● EXERCISE OBJECTIVE
If a line below contains the string "agent", copy it out.

● DATA SHOWN
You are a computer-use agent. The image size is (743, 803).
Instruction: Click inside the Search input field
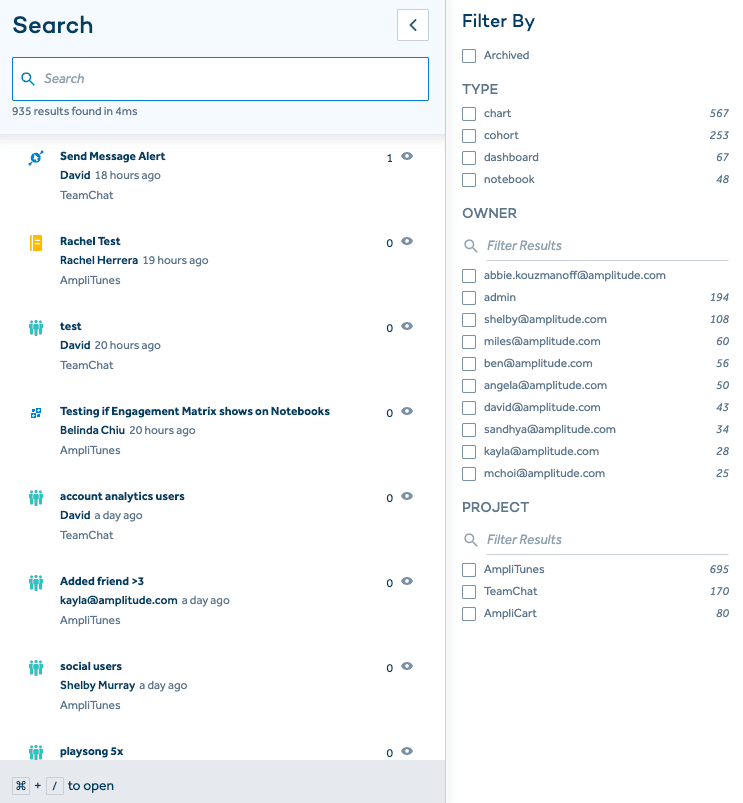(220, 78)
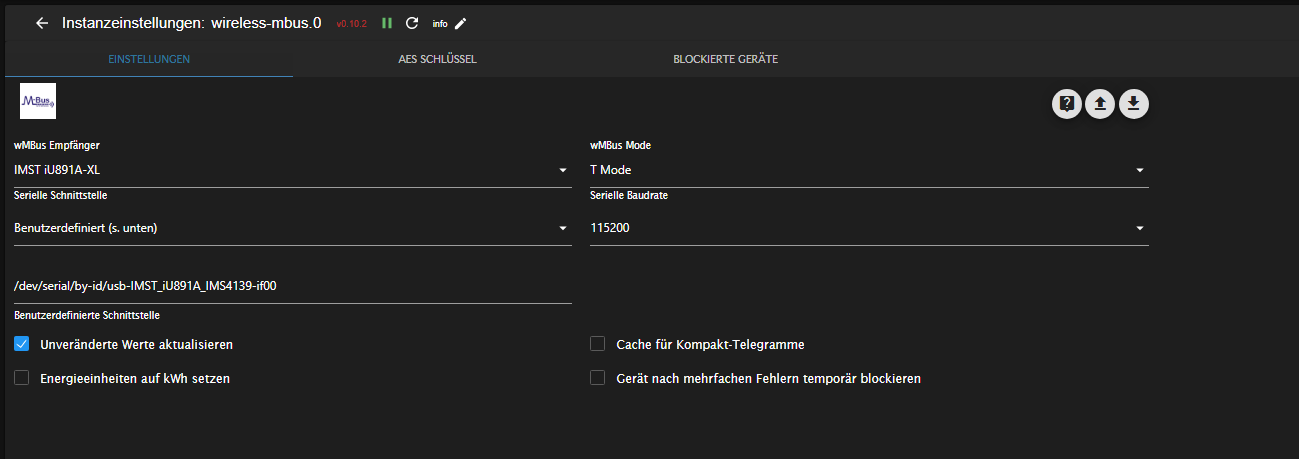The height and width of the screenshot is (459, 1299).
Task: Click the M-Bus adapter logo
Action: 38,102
==
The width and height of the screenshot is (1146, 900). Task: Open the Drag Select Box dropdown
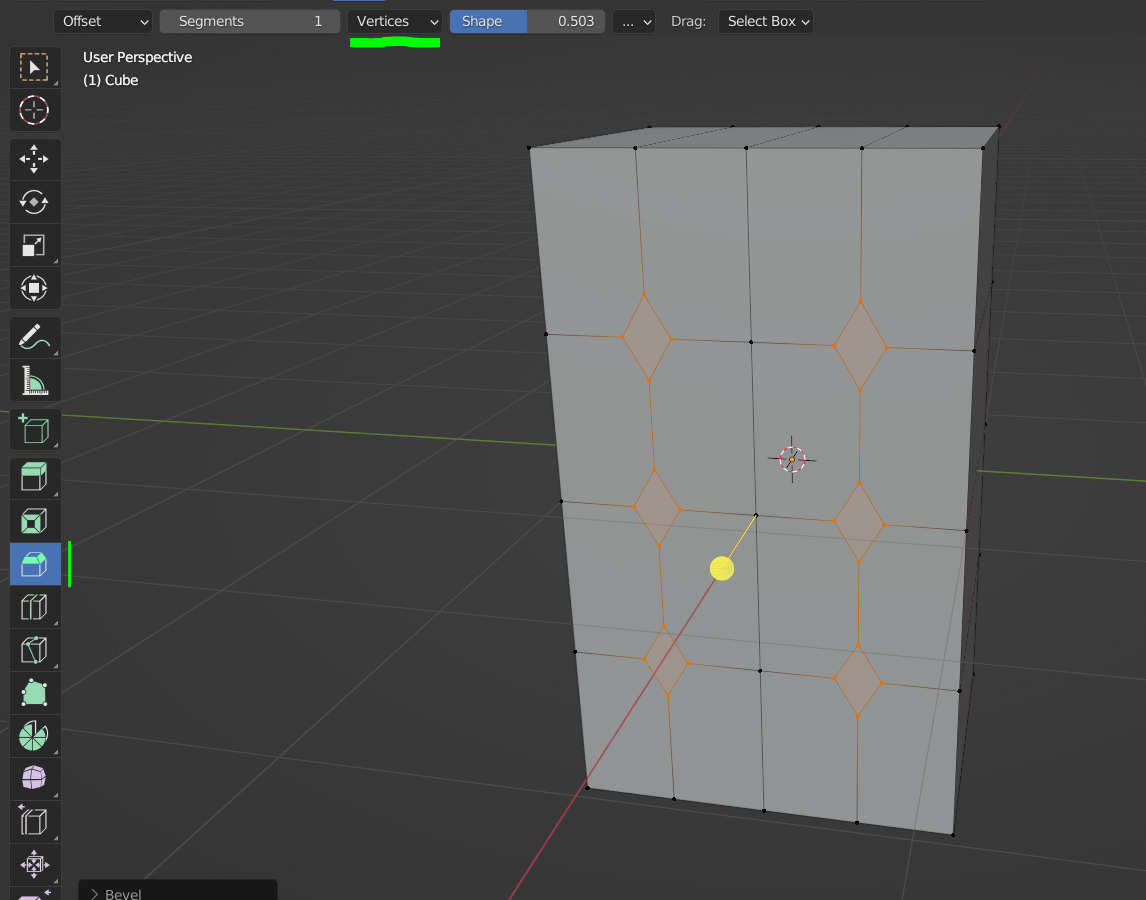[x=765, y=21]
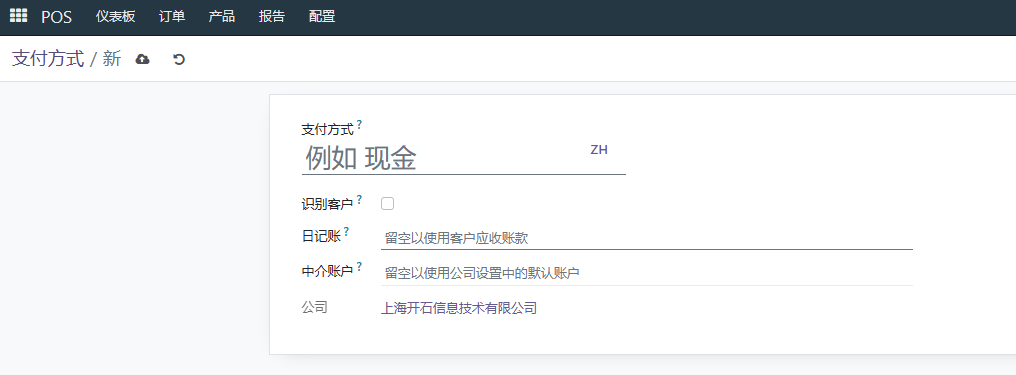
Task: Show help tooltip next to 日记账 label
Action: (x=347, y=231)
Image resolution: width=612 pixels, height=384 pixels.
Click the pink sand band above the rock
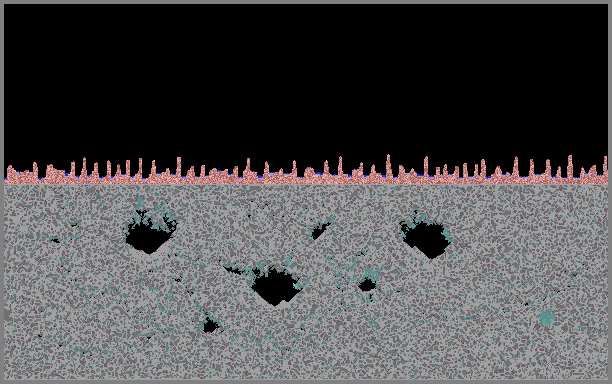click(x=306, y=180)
==
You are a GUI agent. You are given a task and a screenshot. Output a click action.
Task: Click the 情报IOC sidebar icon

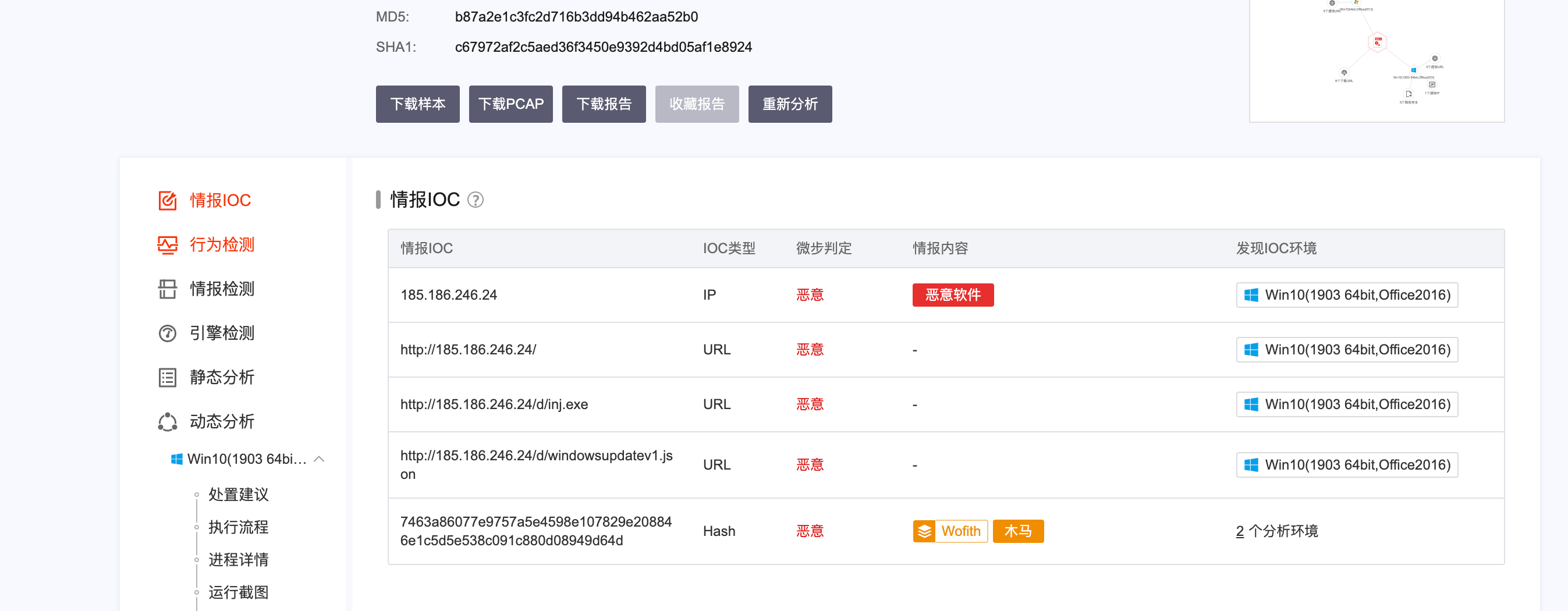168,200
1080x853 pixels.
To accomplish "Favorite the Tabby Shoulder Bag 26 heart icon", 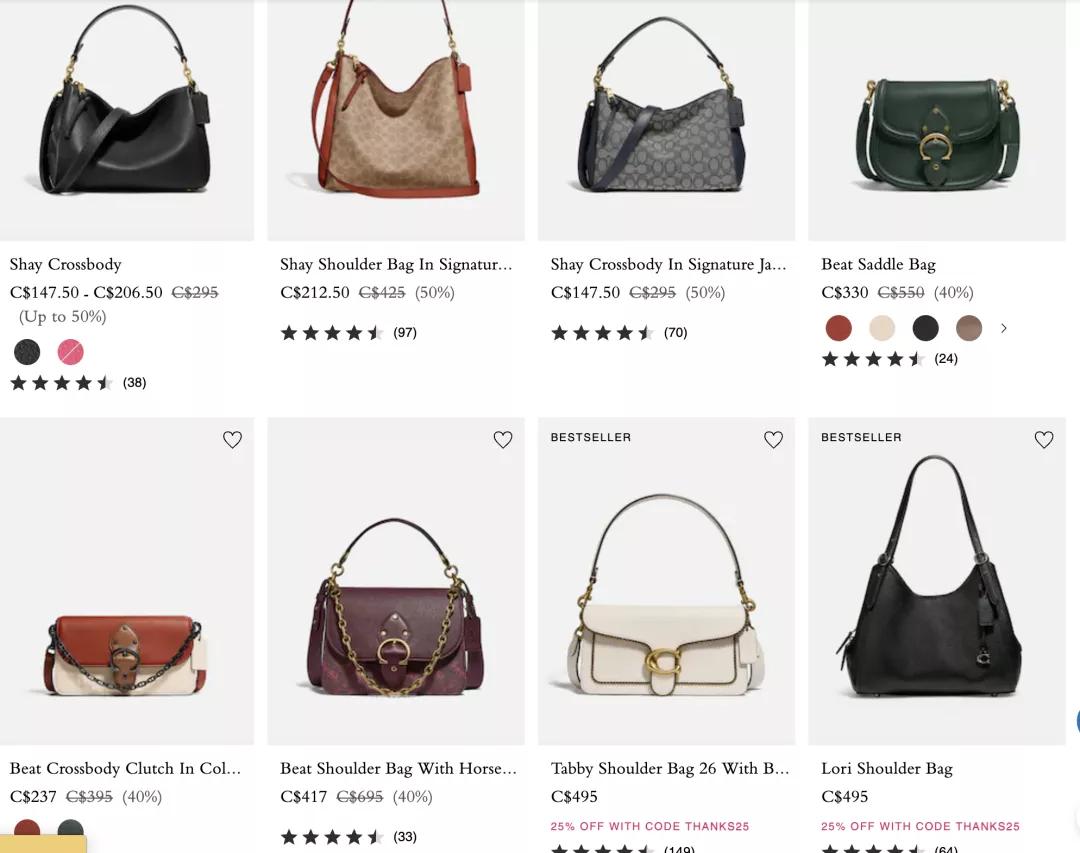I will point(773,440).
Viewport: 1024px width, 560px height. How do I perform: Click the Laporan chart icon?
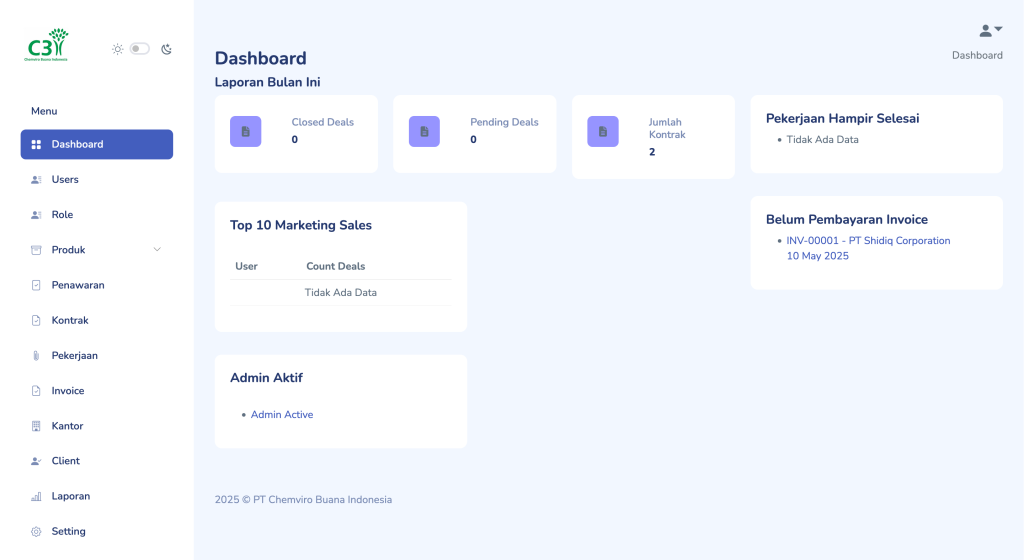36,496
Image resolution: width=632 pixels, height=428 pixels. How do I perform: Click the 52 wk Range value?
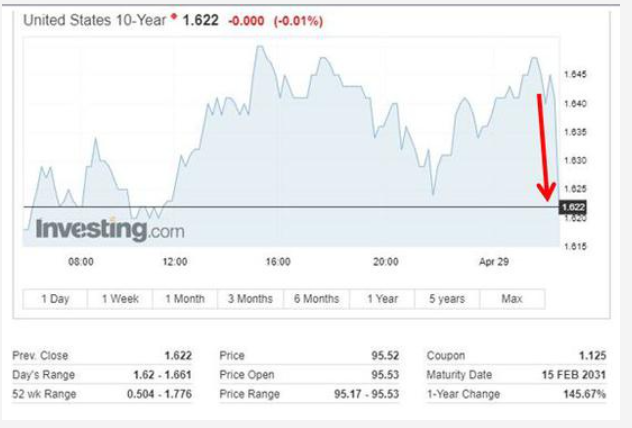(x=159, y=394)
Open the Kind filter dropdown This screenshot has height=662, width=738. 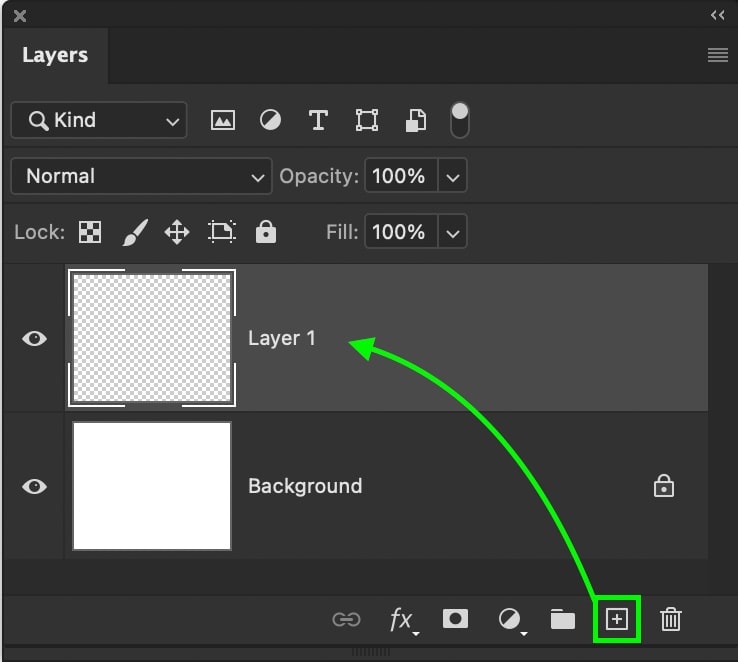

● OUTPUT OF THE EXERCISE
You are a computer-use agent. The image size is (743, 803).
You are a GUI agent. You are given a task and a screenshot. Output a click action.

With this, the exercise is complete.